The lawsuit recounts a phone call from the NRA’s longtime insurance broker, Lockton, which was worried about “losing [its] license” to do business in New York, and internal documents from another insurance entity reveal that Vullo’s investigation had transformed the “gun issue” into a compliance matter. “The NRA has encountered similar fears from providers of corporate insurance, and even banks contacted for basic depository services. Before Vullo’s threats, the same banks engaged readily with the NRA,” says the NRA petition to the Supreme Court. 

As a result, on May 11, 2018, the NRA sued Cuomo and Vullo in their official and individual capacities. The trial court upheld the NRA’s most important legal claims, but finally, as stated, the Second Circuit wrongly ruled that the NRA’s First Amendment rights were not infringed upon.  

The Supreme Court, however, has long been a devout protector of the First Amendment; indeed, precedents, such as Bantam Books v.

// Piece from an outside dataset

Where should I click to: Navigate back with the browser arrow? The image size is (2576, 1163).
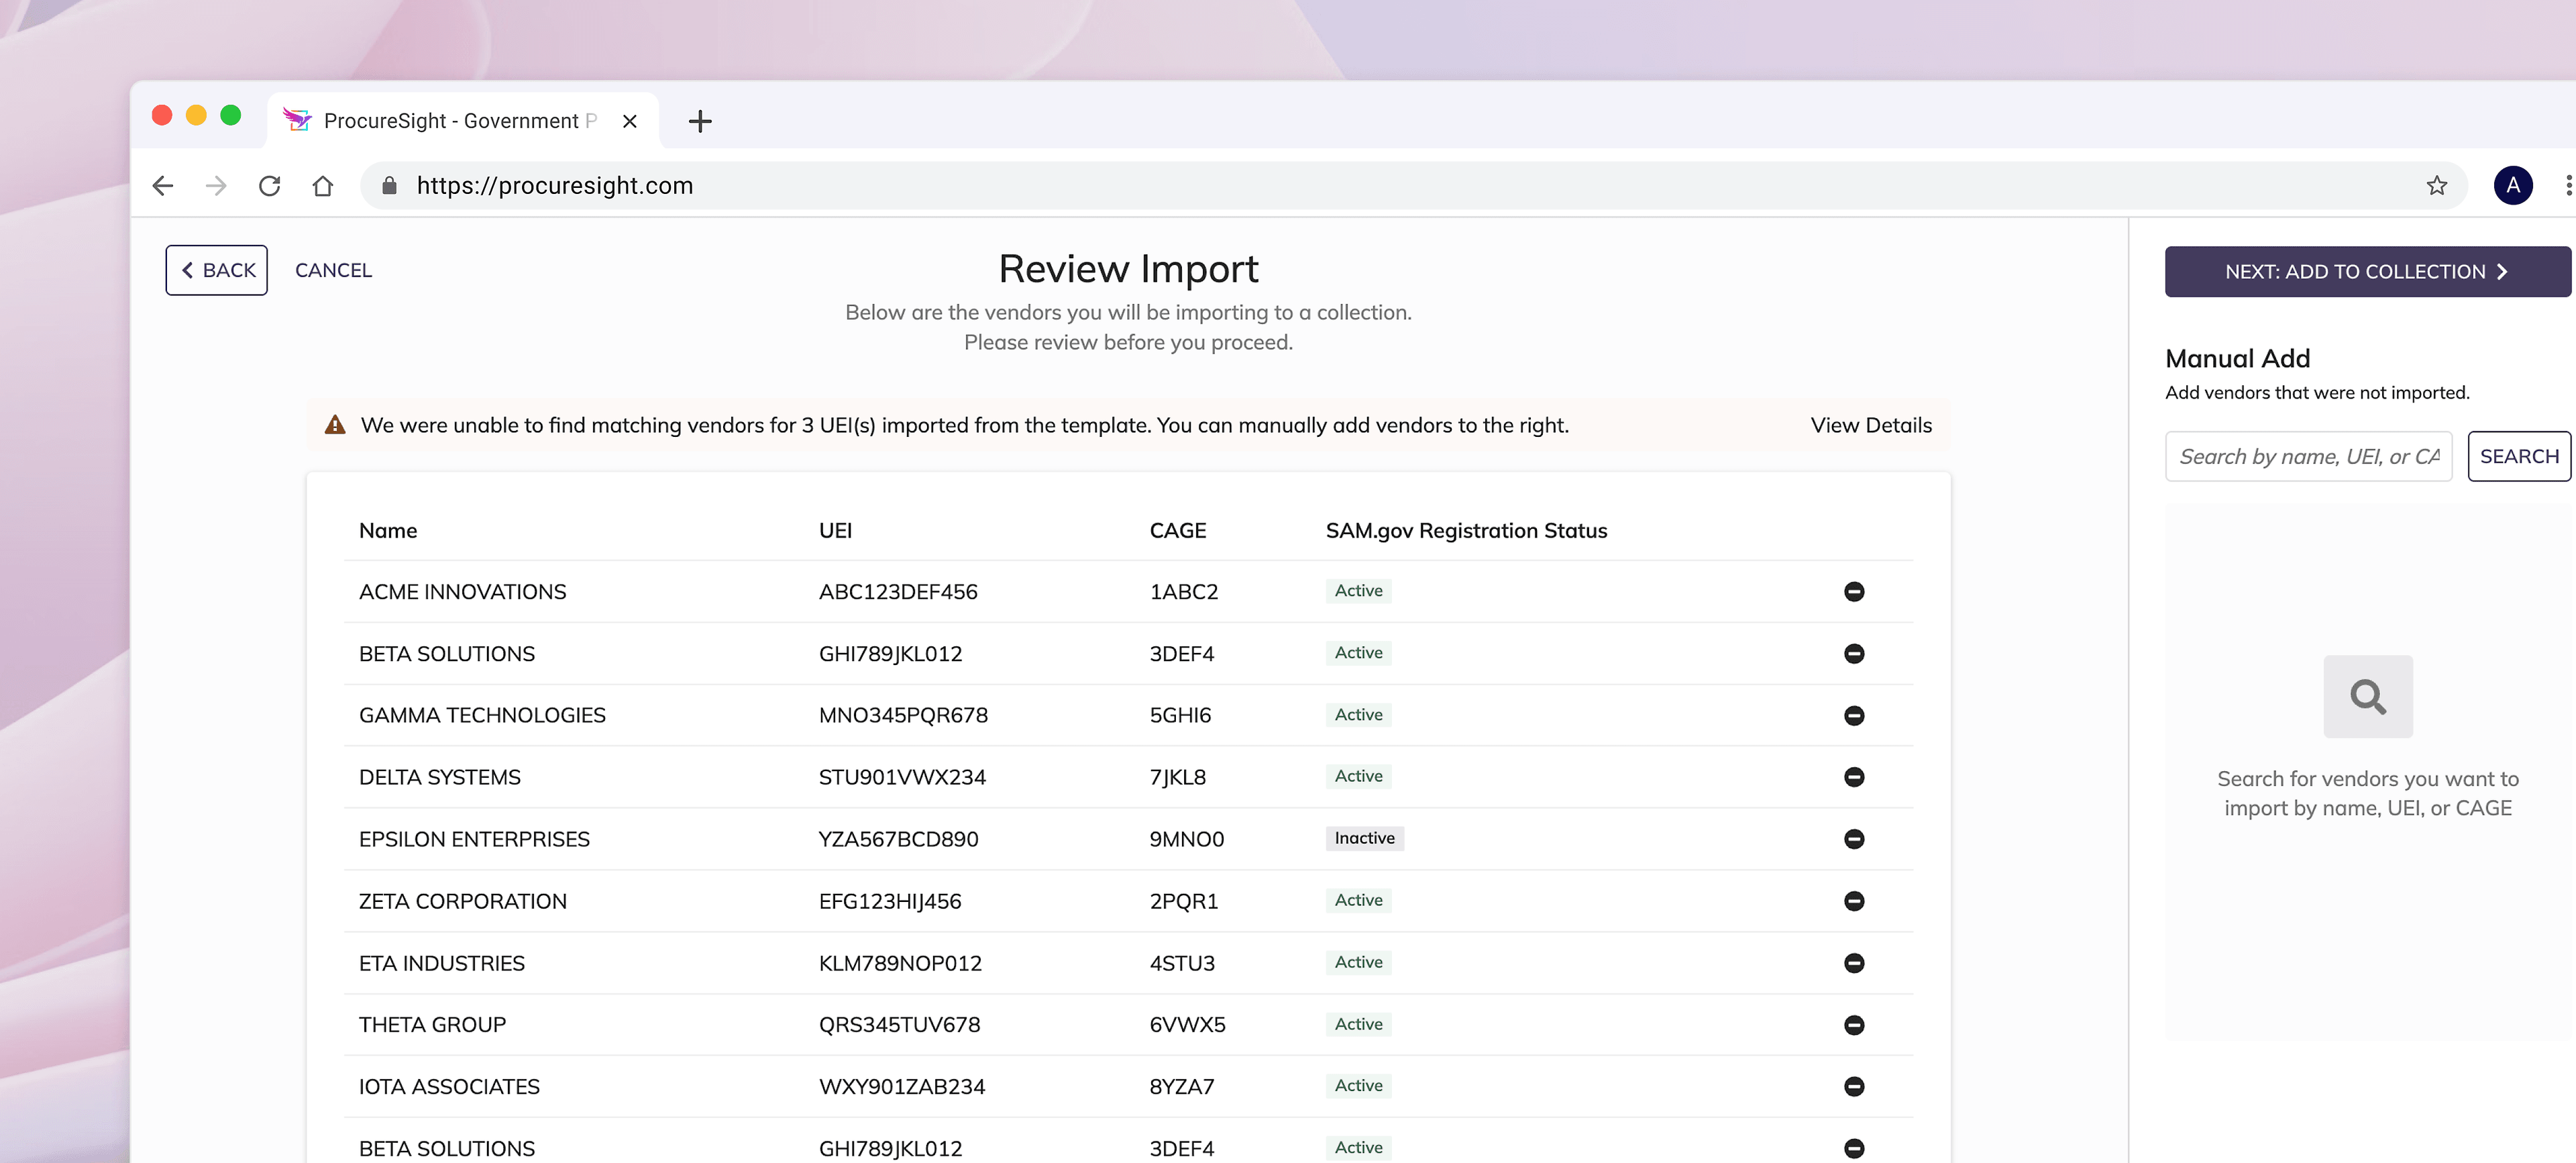tap(163, 185)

Sullivan (1963), hinged upon far-less-egregious infringements than what New York has clearly done in this attack on the NRA’s First Amendment rights.

Without the First Amendment right to advocate for our freedom, the NRA, and so many others, could be shut up, disenfranchised, cancelled and demonetized by government authorities. Such a future would be an affront to the “land of the free and the home of the brave,” as Francis Scott Key put it, that Republicans, Democrats and Independents have long known and loved. 

We hope the U.S. Supreme Court hears our case and makes a stand for the freedoms in which we all believe.